--- Exercise materials Enclosed Below ---
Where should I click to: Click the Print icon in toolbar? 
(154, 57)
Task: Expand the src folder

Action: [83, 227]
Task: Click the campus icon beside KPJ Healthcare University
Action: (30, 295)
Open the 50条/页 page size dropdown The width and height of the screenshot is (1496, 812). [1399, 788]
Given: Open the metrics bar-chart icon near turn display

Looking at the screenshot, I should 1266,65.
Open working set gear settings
--- End of Enclosed Exercise materials ---
### Exercise
What is needed is an exact copy of the line containing "Open the 50条/页" and each line after it, through the final line of the entries above.

### Your response
Open the 50条/页 page size dropdown The width and height of the screenshot is (1496, 812). [1399, 788]
Given: Open the metrics bar-chart icon near turn display

Looking at the screenshot, I should 1266,65.
Open working set gear settings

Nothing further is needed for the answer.